Clearly, for all they refused to speak to Nero, they spoke plenty of him elsewhere.
“For such a bloody beanpole he’s heavy.” Aidan commented, looking over his shoulder as he lightly, carefully, walked backwards down the stairs. He’d stolen Nero’s sunglasses out of the man’s tent when they had stolen the man. They slid off his nose but rested perfectly on his head.
“He’d never have floated in the lake.” Honoura huffed, readjusting her grip to ease the strain on her fingers, shoulder to shoulder with G’raha as they ferried Nero down to the bottom of the pit,”Not unless we tied him to a boat.”
“Nonsense. He’d have floated like a rock.” All four of them snickered at that, and then hastily shushed one another when Nero stirred and rolled over.
The scaffolding proved sturdier than it looked, but the deeper they stepped the darker it got. So while he grasped one corner of the plank, Avali held onto the other and directed him. It was slow work, occasionally halted when one of them kicked a tool or the wood creaked in case Nero woke up. One step cracked ominously under G’raha’s foot, prompting several nervous stares and a weak “we should tell Cid about that” for reassurance.

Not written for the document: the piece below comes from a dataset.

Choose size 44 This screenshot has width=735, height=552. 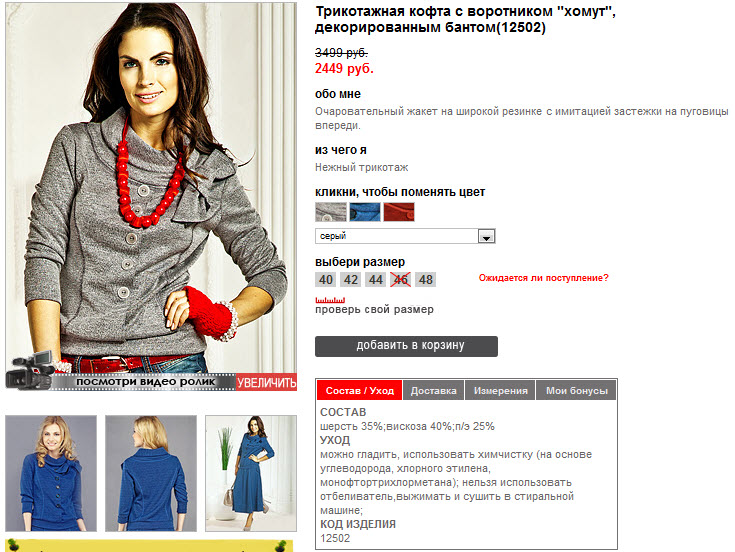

Roughly three quarters of a bell, the quartet gingerly set their cargo down in his new quarters. Stars were fading, the sky lightening from its dark sapphire hue. Their delicate work accomplished, all four stretched tired muscles and tiptoed back up the scaffolding, to their tents back to cold cots and blankets.
Slowly, the rest of the expedition rose to life; faces got washed, morning fires stoked for meals. Tools and gear checked to see if they needed repair. Chocoboes received their morning feeding, some trilling impatiently. Outside a trio of tents, Rammbroes and Cid sat at their own fire. A freshly brewed pot of coffee sat between them, steam curling up from the spout, while breakfast slowly cooked in a large cast iron pan.

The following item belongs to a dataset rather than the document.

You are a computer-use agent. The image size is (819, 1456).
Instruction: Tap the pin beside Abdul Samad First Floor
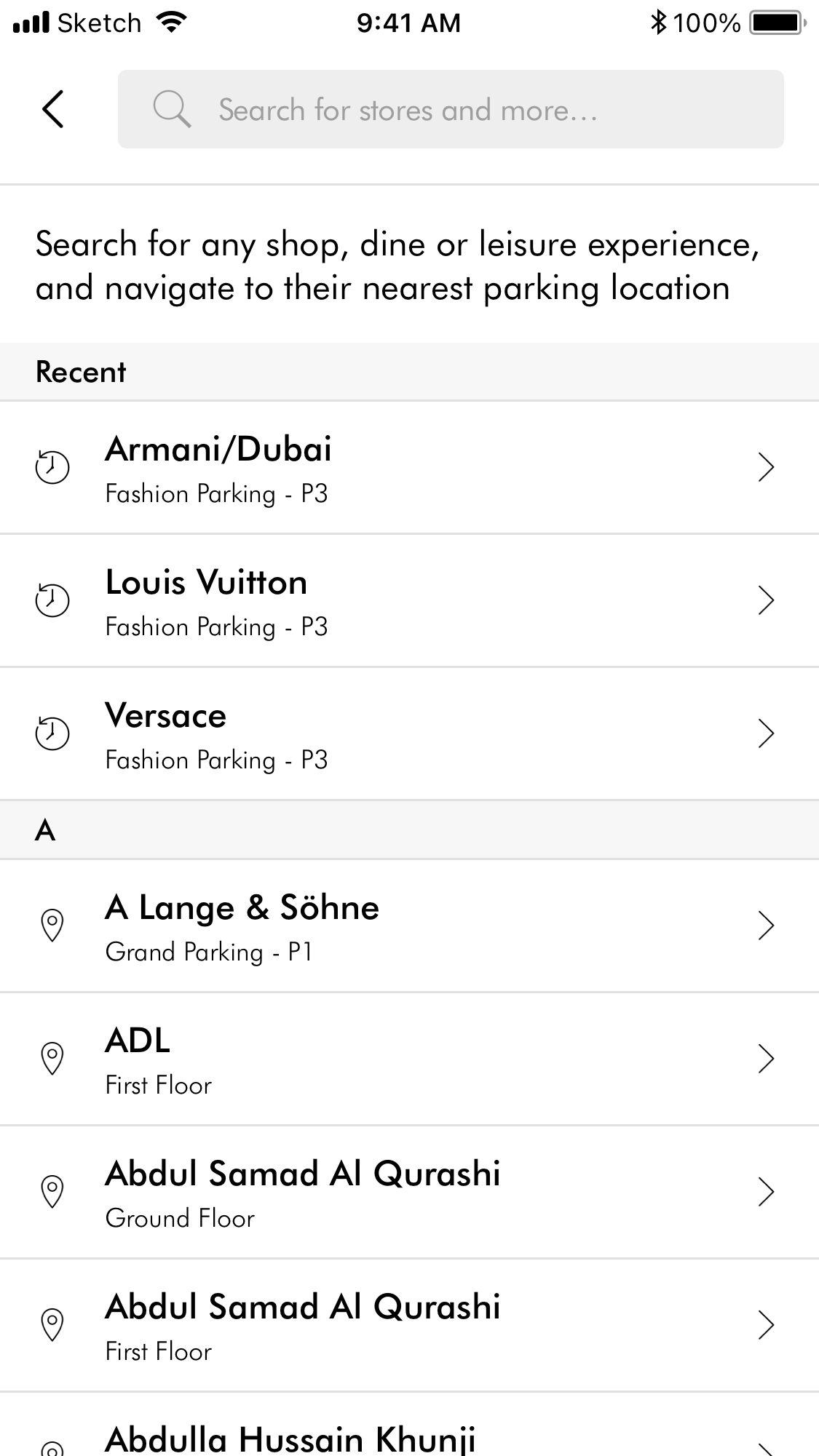[x=52, y=1325]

“Surprisingly quiet this morning,” commented Cid, squinting at notes and calculations from the day before in the hope they still made sense. Seated across a cheery morning campfire, Rammbroes chuckled in agreement. “That’s because our young miscreants went back to bed instead of waking up.”
“Did they now?” Cid took a sip of coffee, ears open.
“I heard them shuffling through the dark, giggling. They sounded very pleased with themselves.” The old roegadyn cleaned his glasses against his shirt, setting them back on his face,”I vote to let them sleep, they can brew a second pot for themselves for once.”
“Ha, I can’t argue with that idea, three of them eat any meal like it’s their last.” Both men tucked in to breakfast before a loud, angry shout caught the attention of the entire camp.
Cid paused mid-forkful of breakfast,”Was that Nero?”
Rammbroes looked doubtful, then stood up,”I’ll check his tent.”
He needn’t have bothered; a series of thundering, angry stomps of feet on wood provided an answer. Nero stormed up from the dig site, barefoot and in his smallclothes. Only his smallclothes. For Cid it was a chance too good to pass up.
“Forget a few things before setting out this morning, Nero?”
“Shut it, Garlond,” he snapped, disappearing into his tent,”Where are they?!”
“Those little bastards.” A brief silence. “And my sunglasses.”
“Where they’ve been all night, I expect.” Cid went back to his breakfast unphased. Rammbroes attempted to do the same but failed to contain a damning smile. One he quickly tried to quell when Nero stepped back out, clothed.
“Not all night they haven’t. When I get my hands-”
“Isn’t it a bit beneath a man of your standing to be upstaged by children?”
“Don’t start with me today, Garlond,” Nero spat, and both the other men laughed uproariously.